Battersea Arts Centre, London
Inspired by the pain that is audible behind the machismo of the rapper’s music, Malik Nashad Sharpe has created an intriguing show

Was Tupac Shakur depressed? That’s the question that sparked this show about the lauded US rapper, who was murdered in a drive-by shooting in 1996. The show isn’t going to answer that, however. Nor will it give us gangster swagger to the sound of California Love, or anything so obvious. Instead, it’s like a dystopian tour through the imagination of choreographer Malik Nashad Sharpe, who creates performance under the moniker Marikiscrycrycry.

The origin of the piece was Sharpe listening to Tupac’s songs Me Against the World and So Many Tears and being struck by the pain that was not far from the surface, even while the rapper’s legend allows no space for vulnerability. Sharpe’s interest is in the humanisation of black bodies, although what we first see is something alienating. An atmosphere of bleak intensity, oppressive and unsettling. Four dancers in tartan bondage pants, leather and fishnet, like a raid on Vivienne Westwood’s 70s archive, with moves from the lexicon of black dance. Dry ice clogs the darkness, alongside a dense soundtrack that’s on the edge of harassment with its warped snarling voices and mega volume.

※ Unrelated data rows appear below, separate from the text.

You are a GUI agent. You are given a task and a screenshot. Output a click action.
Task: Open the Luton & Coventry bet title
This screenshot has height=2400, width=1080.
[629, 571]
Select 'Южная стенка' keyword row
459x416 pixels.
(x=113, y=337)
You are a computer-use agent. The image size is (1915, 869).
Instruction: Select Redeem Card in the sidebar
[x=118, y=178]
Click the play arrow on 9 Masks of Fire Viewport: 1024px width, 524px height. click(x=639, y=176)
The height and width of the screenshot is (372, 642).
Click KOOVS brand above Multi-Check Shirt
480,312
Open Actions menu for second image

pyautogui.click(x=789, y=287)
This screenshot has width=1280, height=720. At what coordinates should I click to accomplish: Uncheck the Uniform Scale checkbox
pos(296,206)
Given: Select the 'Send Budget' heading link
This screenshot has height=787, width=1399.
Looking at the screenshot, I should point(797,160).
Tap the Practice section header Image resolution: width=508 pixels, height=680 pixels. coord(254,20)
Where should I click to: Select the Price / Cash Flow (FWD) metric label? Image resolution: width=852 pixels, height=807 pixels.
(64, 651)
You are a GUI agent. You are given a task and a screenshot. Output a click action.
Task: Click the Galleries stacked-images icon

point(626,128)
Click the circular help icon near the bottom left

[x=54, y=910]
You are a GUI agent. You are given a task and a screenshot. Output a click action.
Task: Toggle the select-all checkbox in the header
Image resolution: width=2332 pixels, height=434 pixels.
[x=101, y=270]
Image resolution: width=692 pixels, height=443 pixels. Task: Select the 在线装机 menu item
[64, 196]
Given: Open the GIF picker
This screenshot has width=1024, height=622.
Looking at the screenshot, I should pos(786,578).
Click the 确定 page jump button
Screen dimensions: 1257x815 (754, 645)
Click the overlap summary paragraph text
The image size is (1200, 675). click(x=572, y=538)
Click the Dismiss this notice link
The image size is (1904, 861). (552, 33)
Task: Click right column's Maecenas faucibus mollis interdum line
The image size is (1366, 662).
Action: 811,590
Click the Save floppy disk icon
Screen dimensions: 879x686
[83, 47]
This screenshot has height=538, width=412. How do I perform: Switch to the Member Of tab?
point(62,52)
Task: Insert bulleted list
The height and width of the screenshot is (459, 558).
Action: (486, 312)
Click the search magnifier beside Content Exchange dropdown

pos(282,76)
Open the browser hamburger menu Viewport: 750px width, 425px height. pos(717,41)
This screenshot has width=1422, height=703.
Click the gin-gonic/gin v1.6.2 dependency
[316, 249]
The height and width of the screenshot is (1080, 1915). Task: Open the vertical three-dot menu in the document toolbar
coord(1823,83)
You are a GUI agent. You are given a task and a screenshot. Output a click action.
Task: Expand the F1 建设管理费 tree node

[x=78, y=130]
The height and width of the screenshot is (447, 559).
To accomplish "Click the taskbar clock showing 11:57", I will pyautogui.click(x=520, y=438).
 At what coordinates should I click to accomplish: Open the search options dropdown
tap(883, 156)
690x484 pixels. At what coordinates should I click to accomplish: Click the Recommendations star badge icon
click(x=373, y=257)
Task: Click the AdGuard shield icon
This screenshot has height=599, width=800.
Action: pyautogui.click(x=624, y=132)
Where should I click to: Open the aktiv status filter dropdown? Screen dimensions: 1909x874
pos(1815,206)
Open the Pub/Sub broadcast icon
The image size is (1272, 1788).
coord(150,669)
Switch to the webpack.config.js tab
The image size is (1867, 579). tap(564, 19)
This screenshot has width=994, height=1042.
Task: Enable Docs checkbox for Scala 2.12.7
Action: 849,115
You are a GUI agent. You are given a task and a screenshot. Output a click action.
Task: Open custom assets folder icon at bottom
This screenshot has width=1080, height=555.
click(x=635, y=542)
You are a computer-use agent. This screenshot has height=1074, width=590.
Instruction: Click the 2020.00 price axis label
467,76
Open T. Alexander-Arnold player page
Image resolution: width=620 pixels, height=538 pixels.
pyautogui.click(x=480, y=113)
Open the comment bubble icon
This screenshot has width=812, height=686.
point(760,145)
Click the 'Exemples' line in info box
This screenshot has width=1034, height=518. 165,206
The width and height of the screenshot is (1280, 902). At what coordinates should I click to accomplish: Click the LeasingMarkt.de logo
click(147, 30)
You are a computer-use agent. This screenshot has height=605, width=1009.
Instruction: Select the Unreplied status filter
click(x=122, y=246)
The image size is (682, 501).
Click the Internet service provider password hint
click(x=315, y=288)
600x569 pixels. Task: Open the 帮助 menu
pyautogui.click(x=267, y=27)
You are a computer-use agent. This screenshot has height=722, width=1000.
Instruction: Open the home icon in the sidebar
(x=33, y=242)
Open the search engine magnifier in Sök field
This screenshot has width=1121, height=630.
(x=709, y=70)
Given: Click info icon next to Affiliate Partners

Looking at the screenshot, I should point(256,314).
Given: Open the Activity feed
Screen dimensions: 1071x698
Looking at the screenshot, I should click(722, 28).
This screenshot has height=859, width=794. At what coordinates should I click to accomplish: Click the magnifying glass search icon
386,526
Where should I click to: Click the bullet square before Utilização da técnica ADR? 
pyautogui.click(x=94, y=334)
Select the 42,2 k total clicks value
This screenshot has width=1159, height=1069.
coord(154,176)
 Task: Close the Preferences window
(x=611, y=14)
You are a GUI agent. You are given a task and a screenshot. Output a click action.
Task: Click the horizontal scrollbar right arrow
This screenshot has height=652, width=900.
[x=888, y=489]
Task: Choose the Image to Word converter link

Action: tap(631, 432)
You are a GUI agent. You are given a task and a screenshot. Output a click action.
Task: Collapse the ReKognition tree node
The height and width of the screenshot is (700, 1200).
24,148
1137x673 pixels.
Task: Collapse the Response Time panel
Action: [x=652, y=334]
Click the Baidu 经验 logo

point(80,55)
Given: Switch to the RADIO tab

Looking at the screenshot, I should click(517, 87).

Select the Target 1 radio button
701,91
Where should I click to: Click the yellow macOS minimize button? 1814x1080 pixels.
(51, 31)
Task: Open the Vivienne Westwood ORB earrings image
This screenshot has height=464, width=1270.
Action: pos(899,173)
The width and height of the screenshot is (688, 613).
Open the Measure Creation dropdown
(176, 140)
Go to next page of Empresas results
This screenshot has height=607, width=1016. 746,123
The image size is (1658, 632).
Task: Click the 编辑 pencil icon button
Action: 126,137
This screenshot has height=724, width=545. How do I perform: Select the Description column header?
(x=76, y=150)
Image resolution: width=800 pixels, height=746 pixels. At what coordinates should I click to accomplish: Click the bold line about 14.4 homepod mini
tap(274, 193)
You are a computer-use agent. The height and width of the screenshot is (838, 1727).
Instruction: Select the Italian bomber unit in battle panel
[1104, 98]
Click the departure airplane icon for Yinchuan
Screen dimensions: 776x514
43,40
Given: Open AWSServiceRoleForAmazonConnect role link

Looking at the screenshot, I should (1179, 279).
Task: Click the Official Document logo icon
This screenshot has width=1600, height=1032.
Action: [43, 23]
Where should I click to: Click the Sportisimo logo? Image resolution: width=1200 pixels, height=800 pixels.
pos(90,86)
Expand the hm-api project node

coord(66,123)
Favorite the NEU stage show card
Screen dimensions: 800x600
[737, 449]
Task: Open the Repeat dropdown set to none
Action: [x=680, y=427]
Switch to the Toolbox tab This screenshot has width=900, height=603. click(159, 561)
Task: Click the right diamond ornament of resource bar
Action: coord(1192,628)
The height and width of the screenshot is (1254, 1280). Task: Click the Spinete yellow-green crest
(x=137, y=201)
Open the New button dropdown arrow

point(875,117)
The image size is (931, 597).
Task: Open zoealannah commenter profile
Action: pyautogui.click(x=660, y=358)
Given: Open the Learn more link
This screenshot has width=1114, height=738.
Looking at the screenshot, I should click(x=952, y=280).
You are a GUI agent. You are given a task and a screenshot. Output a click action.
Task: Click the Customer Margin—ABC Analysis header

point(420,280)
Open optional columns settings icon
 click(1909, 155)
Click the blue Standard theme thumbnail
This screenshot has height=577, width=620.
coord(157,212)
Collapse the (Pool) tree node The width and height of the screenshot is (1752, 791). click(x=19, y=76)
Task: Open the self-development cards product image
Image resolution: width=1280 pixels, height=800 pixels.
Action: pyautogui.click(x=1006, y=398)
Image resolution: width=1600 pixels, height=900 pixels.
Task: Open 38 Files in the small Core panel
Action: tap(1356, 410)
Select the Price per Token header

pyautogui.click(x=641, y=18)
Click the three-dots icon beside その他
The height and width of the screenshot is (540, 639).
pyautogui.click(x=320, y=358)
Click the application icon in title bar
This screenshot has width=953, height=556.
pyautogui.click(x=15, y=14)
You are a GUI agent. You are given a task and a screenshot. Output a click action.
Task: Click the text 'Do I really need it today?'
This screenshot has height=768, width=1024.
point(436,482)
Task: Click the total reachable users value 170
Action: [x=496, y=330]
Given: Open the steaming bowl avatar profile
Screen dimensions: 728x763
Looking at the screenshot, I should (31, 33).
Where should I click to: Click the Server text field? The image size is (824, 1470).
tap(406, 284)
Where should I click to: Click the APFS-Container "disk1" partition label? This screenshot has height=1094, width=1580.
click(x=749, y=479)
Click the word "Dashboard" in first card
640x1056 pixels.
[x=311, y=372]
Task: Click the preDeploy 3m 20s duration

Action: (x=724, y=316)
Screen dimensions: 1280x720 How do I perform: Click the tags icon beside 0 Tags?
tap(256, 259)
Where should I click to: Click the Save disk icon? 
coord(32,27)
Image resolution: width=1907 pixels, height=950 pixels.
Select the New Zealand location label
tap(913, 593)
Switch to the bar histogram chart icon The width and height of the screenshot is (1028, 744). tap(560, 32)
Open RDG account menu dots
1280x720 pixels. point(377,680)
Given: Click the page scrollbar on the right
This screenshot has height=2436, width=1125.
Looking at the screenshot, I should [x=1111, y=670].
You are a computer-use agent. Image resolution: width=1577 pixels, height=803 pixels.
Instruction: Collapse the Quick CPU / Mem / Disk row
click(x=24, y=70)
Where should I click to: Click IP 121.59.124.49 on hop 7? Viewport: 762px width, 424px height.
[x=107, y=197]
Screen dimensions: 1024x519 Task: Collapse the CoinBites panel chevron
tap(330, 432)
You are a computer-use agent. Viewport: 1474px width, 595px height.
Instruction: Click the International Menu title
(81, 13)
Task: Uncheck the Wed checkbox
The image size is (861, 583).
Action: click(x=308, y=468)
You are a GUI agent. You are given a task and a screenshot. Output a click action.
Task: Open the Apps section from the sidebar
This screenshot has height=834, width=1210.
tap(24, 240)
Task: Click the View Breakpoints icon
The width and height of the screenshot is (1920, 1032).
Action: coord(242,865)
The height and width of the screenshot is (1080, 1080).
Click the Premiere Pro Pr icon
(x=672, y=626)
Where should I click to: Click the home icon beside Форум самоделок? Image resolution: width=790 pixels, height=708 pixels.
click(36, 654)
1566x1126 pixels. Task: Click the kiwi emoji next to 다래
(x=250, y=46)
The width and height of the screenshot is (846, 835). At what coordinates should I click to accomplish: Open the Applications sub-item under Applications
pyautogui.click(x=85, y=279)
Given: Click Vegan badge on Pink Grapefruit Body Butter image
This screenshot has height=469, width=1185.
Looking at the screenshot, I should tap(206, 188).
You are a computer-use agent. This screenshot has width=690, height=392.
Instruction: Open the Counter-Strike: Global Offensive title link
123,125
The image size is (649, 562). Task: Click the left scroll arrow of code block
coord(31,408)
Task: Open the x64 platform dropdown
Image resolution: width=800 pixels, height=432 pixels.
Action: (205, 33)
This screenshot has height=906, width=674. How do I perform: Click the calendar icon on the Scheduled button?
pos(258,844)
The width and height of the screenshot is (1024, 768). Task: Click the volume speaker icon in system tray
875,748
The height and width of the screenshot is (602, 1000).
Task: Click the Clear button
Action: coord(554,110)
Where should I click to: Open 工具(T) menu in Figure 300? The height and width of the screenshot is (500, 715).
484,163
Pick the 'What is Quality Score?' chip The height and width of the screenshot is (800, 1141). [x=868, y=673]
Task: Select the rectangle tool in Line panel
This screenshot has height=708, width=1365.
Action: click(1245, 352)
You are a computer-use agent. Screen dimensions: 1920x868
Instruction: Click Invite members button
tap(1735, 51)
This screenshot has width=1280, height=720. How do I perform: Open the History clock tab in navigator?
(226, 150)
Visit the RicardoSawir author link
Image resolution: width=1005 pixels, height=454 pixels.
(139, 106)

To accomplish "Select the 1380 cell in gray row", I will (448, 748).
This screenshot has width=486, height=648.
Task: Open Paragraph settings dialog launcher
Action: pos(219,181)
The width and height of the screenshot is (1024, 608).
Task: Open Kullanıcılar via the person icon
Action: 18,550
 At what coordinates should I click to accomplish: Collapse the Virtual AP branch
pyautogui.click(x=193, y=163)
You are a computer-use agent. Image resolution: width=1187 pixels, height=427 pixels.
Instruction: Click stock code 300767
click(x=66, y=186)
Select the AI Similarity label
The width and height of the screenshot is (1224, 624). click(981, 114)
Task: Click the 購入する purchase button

Alexander Love, Blue Makwana, Sharpe and Eve Stainton.
Alexander Love, Blue Makwana, Sharpe and Eve Stainton. Photograph: Tristram Kenton/The Guardian

The anger is palpable: Sharpe’s body used as a punch bag; an extended brawl; bodies strewn on the floor. At the climax all that aggression becomes a howl from the gut, with Sharpe bent over, long sung notes turning into looped lyrics: “So many tears”; “I’m suicidal”; raw expression and a pretty voice. The fog clears and we finally see a person in front of us.

It’s a confident, original, uncompromising, abstruse performance, unapologetic about taking up space with black and queer bodies, possibly not quite as penetrating as it strives to be, but the work of an intriguing artist to watch.